Tiny Robot Grippers Dissolve Away in Your Body Once Their Job is Done

As robots get small enough to easily swim around inside the human body, they’ll soon be used to perform medical procedures all from within a patient. Researchers at are making the idea more plausible with the development of tiny robotic grippers that will dissolve away inside a patient after a medical procedure is complete.
The robots look more like incredibly tiny starfish, with a few extra limbs, and once inside a patient they can be remotely repositioned and controlled to grab onto a specific object, or release a payload of medication to a particular spot in the body.

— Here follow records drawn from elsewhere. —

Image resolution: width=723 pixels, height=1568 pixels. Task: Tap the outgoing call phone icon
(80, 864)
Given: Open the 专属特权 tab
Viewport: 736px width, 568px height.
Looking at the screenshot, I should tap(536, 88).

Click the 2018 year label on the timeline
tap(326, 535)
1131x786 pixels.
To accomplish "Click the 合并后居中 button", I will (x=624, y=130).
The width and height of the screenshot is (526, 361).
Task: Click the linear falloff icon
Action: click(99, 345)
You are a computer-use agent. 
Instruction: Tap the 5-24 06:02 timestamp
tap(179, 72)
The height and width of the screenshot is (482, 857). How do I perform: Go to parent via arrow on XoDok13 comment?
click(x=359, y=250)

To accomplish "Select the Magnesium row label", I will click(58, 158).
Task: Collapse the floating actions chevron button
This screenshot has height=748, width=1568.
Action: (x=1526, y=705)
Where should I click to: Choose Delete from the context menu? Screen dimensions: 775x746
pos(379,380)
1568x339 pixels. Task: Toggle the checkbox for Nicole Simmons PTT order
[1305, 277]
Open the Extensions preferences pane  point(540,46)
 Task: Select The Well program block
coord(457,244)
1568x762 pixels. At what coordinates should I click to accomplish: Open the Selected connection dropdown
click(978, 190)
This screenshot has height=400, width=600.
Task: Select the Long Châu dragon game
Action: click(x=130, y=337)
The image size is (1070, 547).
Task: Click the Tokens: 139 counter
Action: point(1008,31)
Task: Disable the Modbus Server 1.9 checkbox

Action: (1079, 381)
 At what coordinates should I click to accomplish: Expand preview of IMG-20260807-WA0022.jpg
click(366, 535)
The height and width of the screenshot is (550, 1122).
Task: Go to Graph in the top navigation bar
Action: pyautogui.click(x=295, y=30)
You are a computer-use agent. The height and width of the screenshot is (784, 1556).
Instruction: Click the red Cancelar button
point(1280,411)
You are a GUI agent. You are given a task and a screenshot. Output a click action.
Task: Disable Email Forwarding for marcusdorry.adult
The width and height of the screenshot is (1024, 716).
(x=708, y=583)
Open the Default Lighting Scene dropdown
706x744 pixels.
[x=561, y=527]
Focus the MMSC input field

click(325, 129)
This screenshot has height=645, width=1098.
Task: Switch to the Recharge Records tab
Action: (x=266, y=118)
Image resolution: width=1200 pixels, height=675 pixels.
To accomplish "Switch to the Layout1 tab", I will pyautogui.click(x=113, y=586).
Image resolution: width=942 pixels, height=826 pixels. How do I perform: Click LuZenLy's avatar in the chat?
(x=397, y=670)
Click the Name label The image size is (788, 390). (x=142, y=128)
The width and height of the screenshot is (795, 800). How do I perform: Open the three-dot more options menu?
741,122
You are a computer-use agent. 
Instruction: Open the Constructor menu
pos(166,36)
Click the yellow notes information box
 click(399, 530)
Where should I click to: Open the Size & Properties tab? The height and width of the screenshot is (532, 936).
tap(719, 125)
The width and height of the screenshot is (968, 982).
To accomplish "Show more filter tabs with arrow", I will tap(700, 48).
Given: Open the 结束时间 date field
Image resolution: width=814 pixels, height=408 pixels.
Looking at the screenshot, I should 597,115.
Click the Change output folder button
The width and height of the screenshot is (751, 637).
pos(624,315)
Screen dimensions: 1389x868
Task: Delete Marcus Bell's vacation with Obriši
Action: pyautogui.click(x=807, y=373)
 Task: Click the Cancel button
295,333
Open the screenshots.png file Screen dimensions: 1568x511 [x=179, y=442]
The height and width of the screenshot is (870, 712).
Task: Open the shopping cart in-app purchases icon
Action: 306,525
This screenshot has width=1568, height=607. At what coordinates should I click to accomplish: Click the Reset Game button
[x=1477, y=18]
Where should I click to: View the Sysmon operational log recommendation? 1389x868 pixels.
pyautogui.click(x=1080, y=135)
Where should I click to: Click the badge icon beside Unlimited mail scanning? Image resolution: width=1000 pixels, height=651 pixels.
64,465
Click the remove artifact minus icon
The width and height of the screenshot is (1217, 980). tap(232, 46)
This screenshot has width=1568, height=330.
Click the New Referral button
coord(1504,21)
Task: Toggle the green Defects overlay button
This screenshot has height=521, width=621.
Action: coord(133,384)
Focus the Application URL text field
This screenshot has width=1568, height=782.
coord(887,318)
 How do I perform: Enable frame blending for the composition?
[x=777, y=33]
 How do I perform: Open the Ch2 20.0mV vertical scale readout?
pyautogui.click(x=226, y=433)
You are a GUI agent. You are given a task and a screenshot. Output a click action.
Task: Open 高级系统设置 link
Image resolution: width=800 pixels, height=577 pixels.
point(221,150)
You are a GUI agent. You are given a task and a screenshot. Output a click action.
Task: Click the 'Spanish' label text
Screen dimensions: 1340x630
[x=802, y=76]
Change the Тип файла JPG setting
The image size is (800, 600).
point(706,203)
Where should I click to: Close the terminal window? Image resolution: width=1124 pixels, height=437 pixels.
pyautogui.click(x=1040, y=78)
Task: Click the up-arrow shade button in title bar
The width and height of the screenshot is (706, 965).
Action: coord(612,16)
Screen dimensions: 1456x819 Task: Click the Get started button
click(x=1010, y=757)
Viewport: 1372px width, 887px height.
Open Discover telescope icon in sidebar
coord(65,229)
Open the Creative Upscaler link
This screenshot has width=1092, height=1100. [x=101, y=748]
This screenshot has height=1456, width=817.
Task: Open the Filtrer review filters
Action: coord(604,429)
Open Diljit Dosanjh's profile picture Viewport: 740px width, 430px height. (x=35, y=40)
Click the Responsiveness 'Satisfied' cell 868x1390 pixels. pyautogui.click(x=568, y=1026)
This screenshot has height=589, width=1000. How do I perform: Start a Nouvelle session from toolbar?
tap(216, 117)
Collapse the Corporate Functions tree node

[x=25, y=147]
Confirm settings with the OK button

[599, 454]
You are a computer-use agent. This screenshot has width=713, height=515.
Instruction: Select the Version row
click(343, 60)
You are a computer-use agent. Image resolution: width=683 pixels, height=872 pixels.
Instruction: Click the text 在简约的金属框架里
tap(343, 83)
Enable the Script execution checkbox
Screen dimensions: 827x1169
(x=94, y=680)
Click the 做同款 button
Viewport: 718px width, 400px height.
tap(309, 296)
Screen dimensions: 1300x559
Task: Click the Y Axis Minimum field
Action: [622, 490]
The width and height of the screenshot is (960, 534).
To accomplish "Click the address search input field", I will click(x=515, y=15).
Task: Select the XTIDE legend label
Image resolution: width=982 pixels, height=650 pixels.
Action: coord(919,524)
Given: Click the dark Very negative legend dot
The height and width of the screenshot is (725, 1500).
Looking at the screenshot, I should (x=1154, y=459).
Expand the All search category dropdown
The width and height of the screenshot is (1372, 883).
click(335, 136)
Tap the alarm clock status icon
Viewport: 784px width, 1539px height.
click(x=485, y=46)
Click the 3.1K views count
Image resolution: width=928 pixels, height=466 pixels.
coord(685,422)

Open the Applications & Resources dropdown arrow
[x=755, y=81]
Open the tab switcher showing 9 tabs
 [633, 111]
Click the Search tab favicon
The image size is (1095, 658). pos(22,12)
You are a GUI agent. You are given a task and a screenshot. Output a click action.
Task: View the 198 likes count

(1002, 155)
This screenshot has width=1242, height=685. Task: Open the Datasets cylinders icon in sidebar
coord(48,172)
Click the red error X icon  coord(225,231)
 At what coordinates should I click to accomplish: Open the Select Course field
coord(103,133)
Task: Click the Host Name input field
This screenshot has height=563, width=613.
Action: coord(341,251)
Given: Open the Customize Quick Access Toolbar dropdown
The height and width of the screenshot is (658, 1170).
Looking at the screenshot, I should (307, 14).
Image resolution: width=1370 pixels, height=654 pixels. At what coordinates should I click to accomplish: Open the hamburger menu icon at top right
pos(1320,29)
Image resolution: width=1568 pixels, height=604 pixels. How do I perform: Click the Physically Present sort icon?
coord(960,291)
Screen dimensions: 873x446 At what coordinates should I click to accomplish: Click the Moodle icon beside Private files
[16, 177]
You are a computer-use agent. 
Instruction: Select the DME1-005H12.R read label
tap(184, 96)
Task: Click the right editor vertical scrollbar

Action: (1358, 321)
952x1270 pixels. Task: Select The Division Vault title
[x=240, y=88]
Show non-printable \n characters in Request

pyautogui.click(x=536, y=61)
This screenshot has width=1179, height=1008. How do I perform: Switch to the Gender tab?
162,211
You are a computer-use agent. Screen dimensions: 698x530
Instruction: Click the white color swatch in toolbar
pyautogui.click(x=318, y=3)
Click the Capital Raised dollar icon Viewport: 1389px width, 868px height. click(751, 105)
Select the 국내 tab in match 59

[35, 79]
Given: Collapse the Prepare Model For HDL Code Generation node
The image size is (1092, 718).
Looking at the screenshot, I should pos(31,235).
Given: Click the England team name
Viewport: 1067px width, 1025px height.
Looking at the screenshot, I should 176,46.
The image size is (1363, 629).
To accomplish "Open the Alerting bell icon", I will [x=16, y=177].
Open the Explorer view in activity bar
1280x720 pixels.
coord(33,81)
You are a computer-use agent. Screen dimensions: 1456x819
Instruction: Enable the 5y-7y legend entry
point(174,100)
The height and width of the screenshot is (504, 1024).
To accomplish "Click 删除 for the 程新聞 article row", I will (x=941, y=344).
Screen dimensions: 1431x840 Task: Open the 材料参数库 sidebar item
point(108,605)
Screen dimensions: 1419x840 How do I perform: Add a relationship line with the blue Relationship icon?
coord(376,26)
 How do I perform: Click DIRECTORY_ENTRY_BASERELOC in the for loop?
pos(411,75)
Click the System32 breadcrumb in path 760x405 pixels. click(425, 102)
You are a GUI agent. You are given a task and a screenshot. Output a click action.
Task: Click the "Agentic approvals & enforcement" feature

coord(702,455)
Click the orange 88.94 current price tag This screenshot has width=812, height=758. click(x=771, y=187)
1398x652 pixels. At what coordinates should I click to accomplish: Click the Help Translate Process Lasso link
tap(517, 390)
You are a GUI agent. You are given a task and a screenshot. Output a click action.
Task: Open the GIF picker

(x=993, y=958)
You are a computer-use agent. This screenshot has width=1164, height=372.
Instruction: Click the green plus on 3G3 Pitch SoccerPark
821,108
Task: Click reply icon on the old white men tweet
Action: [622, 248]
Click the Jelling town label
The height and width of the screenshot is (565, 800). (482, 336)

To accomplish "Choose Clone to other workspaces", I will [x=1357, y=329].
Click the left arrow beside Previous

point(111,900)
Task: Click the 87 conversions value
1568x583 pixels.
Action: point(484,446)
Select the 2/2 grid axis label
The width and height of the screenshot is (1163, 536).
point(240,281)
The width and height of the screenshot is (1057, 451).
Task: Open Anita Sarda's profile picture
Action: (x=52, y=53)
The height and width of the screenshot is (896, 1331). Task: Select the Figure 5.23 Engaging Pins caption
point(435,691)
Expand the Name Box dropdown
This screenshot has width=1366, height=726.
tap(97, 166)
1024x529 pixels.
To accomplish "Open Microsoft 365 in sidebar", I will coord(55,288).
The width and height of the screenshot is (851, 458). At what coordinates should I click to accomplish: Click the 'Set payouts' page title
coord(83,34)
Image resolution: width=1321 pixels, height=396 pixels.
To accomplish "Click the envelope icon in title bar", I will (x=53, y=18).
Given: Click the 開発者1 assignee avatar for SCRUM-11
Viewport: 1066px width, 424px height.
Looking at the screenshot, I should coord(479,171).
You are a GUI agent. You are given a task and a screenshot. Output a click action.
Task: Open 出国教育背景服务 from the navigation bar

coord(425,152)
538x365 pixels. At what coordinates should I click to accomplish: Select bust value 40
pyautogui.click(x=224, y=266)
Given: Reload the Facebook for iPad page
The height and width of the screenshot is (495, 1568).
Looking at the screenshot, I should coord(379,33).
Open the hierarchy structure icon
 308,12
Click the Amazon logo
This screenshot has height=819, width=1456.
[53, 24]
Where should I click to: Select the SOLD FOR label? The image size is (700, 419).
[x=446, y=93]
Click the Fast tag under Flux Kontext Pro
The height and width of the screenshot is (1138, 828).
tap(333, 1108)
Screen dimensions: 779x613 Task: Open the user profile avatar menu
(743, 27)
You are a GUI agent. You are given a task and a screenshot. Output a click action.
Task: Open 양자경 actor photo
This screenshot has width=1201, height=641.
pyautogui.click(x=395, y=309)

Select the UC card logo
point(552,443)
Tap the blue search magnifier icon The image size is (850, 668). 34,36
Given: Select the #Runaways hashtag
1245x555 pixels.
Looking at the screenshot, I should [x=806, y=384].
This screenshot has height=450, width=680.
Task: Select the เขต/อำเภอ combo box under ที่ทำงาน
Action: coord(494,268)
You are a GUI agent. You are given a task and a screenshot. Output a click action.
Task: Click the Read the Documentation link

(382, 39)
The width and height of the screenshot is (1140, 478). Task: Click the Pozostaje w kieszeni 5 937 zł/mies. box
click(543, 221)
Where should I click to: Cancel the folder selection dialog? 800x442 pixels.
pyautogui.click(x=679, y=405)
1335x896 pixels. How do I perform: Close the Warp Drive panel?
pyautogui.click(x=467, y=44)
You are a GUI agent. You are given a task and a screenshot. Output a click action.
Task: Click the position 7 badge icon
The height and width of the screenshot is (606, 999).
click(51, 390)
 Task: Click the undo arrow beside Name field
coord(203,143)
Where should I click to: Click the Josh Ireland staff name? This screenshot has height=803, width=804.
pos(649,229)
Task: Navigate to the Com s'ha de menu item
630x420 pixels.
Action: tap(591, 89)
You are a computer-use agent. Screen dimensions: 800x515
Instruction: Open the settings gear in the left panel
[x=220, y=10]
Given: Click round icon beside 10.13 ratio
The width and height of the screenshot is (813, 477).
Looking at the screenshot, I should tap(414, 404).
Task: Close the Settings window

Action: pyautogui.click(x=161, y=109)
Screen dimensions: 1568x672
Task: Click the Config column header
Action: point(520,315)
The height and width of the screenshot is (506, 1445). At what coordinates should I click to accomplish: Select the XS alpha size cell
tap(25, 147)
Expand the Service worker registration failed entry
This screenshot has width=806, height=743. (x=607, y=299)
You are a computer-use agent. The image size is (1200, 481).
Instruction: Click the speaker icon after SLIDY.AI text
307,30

One of the issues of this approach, though, has been finding a way to get the tiny bots back out, since the human body is never kind to foreign invaders sticking around.
To reduce the size and make the robotic grippers as simple as possible, the researchers made them from a material known as hydrogels which can swell and shrink without the need for an onboard power source like a battery. Instead, they react to changes in light, temperature, or acidity, which causes them to open and close.
And in order to make the tiny grippers strong and rigid enough to actually perform a medical procedure, the hydrogel material was reinforced with a stiff biodegradable polymer allowing them to grip and hold onto an object as small as an individual cell. On top of all that, magnetic nanoparticles are added to the mix which allow the grippers to be moved and positioned using an external magnetic probe.